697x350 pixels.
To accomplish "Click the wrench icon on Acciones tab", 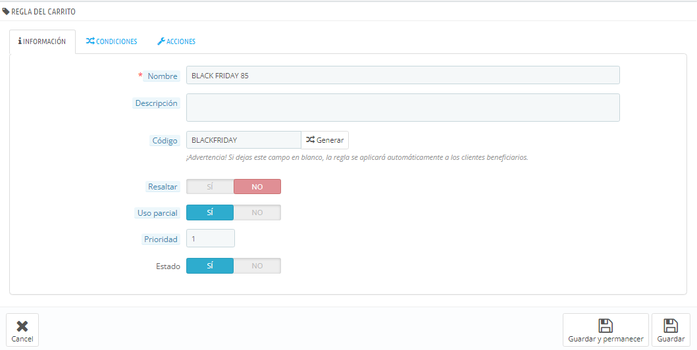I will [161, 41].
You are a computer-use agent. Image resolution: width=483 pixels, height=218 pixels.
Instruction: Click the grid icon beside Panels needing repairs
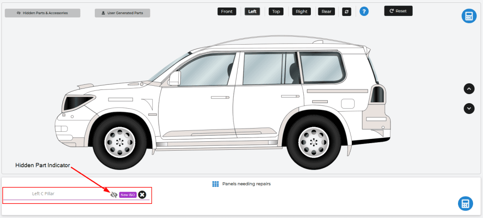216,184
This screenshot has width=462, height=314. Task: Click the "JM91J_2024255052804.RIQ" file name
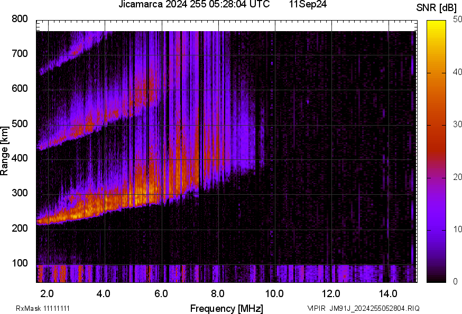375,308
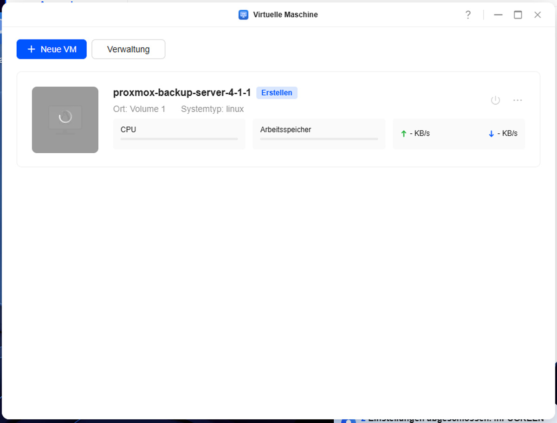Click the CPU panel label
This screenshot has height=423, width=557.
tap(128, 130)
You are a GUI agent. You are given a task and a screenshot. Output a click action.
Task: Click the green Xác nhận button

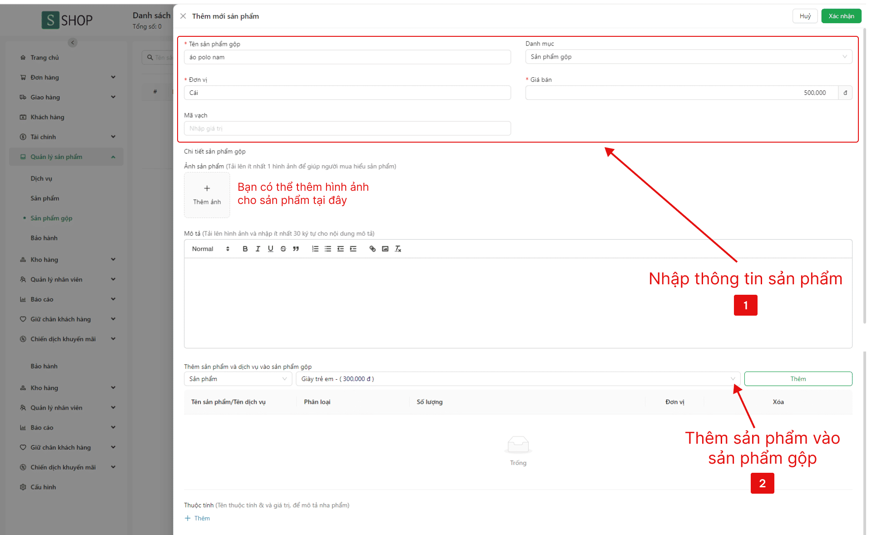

▸ **AIM OF THE TASK**
Can you repeat the lines word for word, beginning at the line containing "This screenshot has width=462, height=314." and continuing through the last of the lines, leaving out the pictures?

▸ **ANSWER TO THIS EXERCISE**
This screenshot has width=462, height=314. Task: Click the "JM91J_2024255052804.RIQ" file name
375,308
Click the CPU panel label
This screenshot has height=423, width=557.
tap(128, 130)
You are a GUI agent. You are given a task and a screenshot. Output a click action.
Task: Click the green Xác nhận button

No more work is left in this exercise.